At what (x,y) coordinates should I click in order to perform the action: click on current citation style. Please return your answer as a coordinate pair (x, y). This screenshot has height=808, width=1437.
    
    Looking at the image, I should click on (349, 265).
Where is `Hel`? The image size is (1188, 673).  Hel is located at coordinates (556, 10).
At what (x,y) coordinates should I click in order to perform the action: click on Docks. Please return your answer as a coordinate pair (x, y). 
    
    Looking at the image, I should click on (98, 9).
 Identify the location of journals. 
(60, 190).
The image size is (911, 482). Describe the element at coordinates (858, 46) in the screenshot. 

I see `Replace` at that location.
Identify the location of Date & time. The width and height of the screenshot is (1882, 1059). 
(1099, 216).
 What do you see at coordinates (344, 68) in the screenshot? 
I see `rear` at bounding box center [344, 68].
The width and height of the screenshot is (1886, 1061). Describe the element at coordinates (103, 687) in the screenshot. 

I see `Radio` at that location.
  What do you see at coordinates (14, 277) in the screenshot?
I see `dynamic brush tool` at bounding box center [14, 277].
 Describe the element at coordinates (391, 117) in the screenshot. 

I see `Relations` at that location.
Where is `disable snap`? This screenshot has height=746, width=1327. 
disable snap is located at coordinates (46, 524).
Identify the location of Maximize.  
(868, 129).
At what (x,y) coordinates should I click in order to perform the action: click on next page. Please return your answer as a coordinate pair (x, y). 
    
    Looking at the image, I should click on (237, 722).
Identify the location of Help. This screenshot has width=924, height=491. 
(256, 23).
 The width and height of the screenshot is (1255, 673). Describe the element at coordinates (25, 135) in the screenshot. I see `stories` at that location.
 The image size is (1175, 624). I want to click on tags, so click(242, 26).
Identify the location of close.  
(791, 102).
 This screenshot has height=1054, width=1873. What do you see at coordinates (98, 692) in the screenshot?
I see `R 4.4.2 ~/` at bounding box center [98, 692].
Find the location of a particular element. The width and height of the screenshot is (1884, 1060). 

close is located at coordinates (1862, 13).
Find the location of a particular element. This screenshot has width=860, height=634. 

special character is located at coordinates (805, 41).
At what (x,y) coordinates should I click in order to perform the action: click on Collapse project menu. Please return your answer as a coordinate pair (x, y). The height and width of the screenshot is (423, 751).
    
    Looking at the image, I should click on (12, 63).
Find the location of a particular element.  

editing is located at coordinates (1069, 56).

——————————

### Aim
Could you copy out every one of the items above, word for word?

### Worked solution
At what (x,y) coordinates should I click in order to perform the action: click on current citation style. Please return your answer as a coordinate pair (x, y). This screenshot has height=808, width=1437.
    
    Looking at the image, I should click on (349, 265).
Where is `Hel`? The image size is (1188, 673).  Hel is located at coordinates (556, 10).
At what (x,y) coordinates should I click in order to perform the action: click on Docks. Please return your answer as a coordinate pair (x, y). 
    
    Looking at the image, I should click on (98, 9).
 Identify the location of journals. 
(60, 190).
The image size is (911, 482). Describe the element at coordinates (858, 46) in the screenshot. 

I see `Replace` at that location.
Identify the location of Date & time. The width and height of the screenshot is (1882, 1059). 
(1099, 216).
 What do you see at coordinates (344, 68) in the screenshot? 
I see `rear` at bounding box center [344, 68].
The width and height of the screenshot is (1886, 1061). Describe the element at coordinates (103, 687) in the screenshot. 

I see `Radio` at that location.
  What do you see at coordinates (14, 277) in the screenshot?
I see `dynamic brush tool` at bounding box center [14, 277].
 Describe the element at coordinates (391, 117) in the screenshot. 

I see `Relations` at that location.
Where is `disable snap`? This screenshot has height=746, width=1327. 
disable snap is located at coordinates (46, 524).
Identify the location of Maximize.  
(868, 129).
At what (x,y) coordinates should I click in order to perform the action: click on next page. Please return your answer as a coordinate pair (x, y). 
    
    Looking at the image, I should click on (237, 722).
Identify the location of Help. This screenshot has width=924, height=491. 
(256, 23).
 The width and height of the screenshot is (1255, 673). Describe the element at coordinates (25, 135) in the screenshot. I see `stories` at that location.
 The image size is (1175, 624). I want to click on tags, so click(242, 26).
Identify the location of close.  
(791, 102).
 This screenshot has height=1054, width=1873. What do you see at coordinates (98, 692) in the screenshot?
I see `R 4.4.2 ~/` at bounding box center [98, 692].
Find the location of a particular element. The width and height of the screenshot is (1884, 1060). 

close is located at coordinates (1862, 13).
Find the location of a particular element. This screenshot has width=860, height=634. 

special character is located at coordinates (805, 41).
At what (x,y) coordinates should I click in order to perform the action: click on Collapse project menu. Please return your answer as a coordinate pair (x, y). The height and width of the screenshot is (423, 751).
    
    Looking at the image, I should click on (12, 63).
Find the location of a particular element.  

editing is located at coordinates (1069, 56).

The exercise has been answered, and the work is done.